Ah, the vicissitudes of a democratic republic in the throes of partisan politics. Does one stand on principles and foundational philosophy or settle for the practicalities of who can win and do the least harm? An alert reader, from Kansas no less...

Sharron Angle speaks with Danny Tarkanian as Sue Lowden walks behind them after the Republican Senate candidates debated in February in Las Vegas. (John Locher) 

Ah, the vicissitudes of a democratic republic in the throes of partisan politics.

Does one stand on principles and foundational philosophy or settle for the practicalities of who can win and do the least harm?

An alert reader, from Kansas no less, writes today with some commentary and insight in reaction to a Review-Journal column by Geoff Schumacher titled “The pitfalls of extremism.”

Schumacher concludes his ramble through the ideas and ideals of Sharron Angle and Rand Paul and Bobby Jindal with this statement, “When politicians embrace an extreme ideological view, left or right, they open themselves to the likely possibility that they will end up violating their professed principles in one way or another. Political reality is just too messy and murky — and too much in need of pragmatic solutions — to have much use for ideologues.”

But alert reader Tedd writes a counterpoint:

“It seems the message of ‘The Pitfalls of Extremism’ is ‘as long as “we” don't have any principles “we” don't run the risk of violating them.’ 

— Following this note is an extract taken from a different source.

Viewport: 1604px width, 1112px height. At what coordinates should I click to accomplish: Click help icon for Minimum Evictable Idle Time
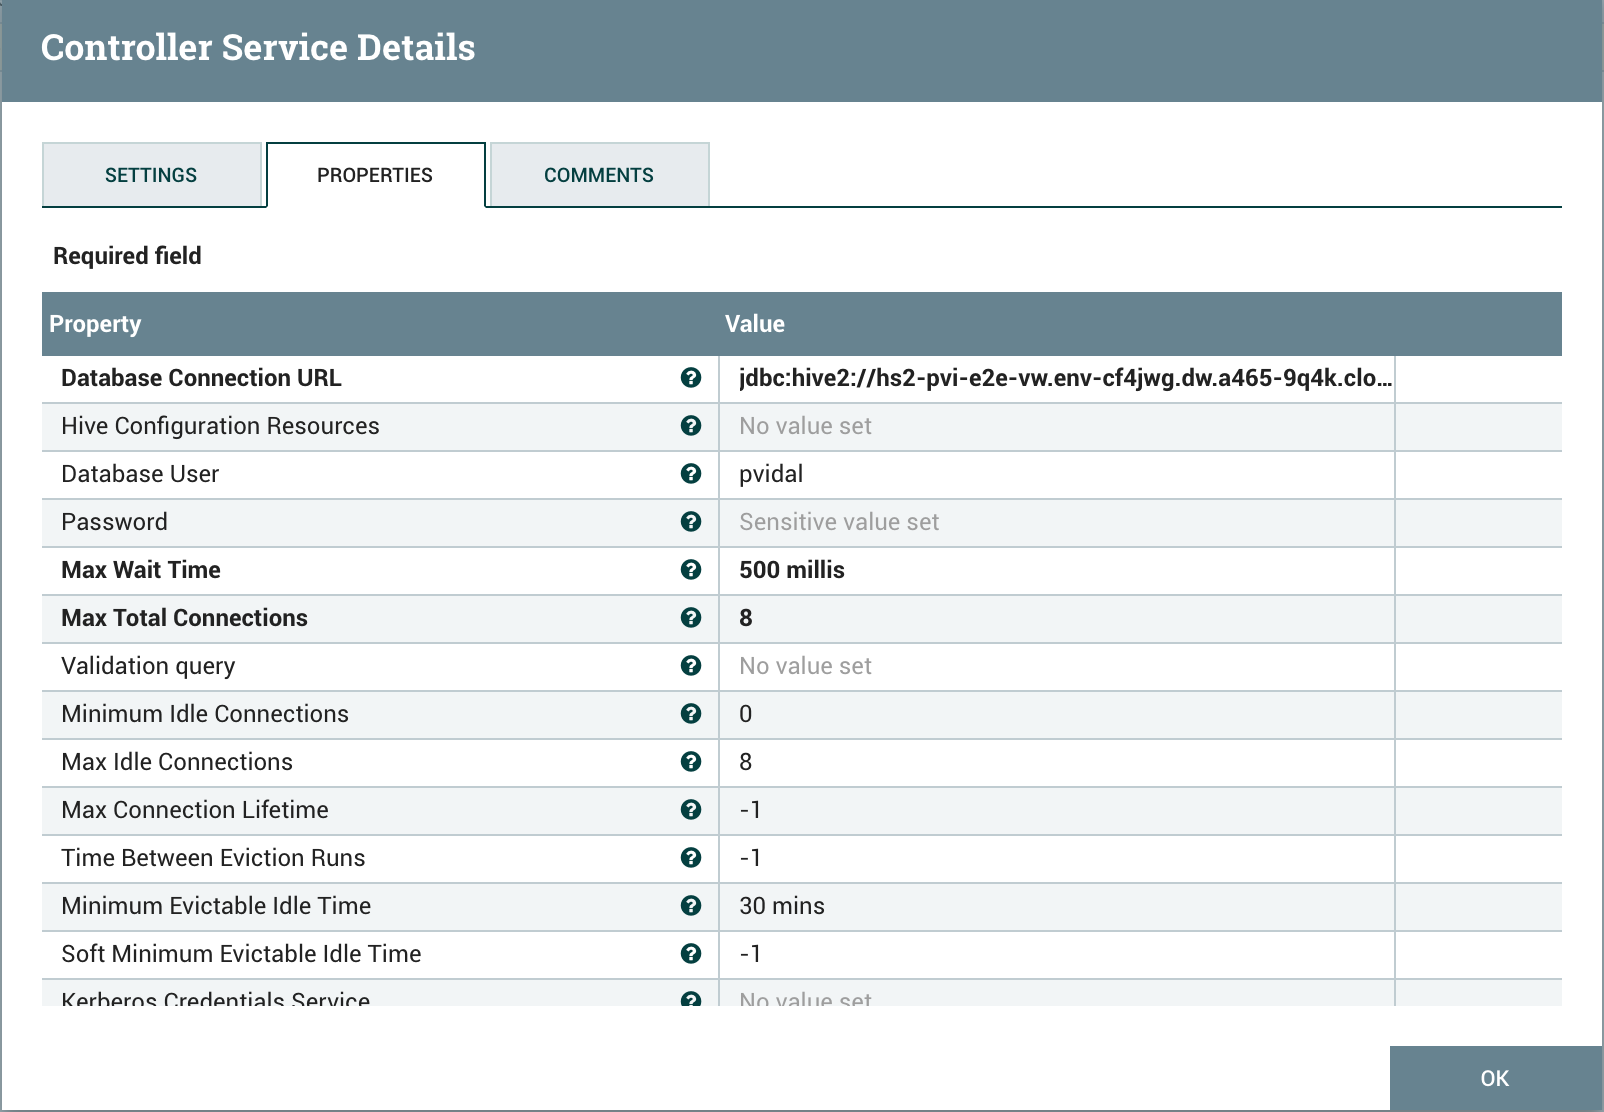click(692, 906)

“I guess that's true, but I'd prefer a world of highly-principled people, rather than the unprincipled world of Washington politics we've witnessed over the last half century. 

“If you consider the Founding Fathers, they were far more principled than most, but when they deviated from their principles and became pragmatic (slavery) that error resulted in a civil war. I think, contrary to the article, history shows it is the unprincipled, range-of-the-moment, majority-whim behavior that is destructive, not the principled leadership of liberty-loving leaders.”


Which logically brings us to today’s story by Laura Myers on our latest Mason-Dixon Polling & Research findings, which raises a question for Republican primary voters: It is not who can win the party nomination, but who can win in November against Harry Reid, left.

A week and a half from Election Day, while early voting is underway, it is still too tight to be certain. But the poll shows Goldwater-Republican Angle losing to Reid by 3 points and McCain-Republican Sue Lowden (I’m sure she’ll balk at that.) beating Reid by 3 points in a poll with a 4-point margin of error.

The poll also shows Reid far closer to his GOP rivals than the previous double-digit margin.

As Myers quoted Lowden's campaign manager as saying, "Ultimately, this primary is much more about November than it is about June."

What’s a Tea Party voter to do? Stand on principles or compromise for the sake of victory?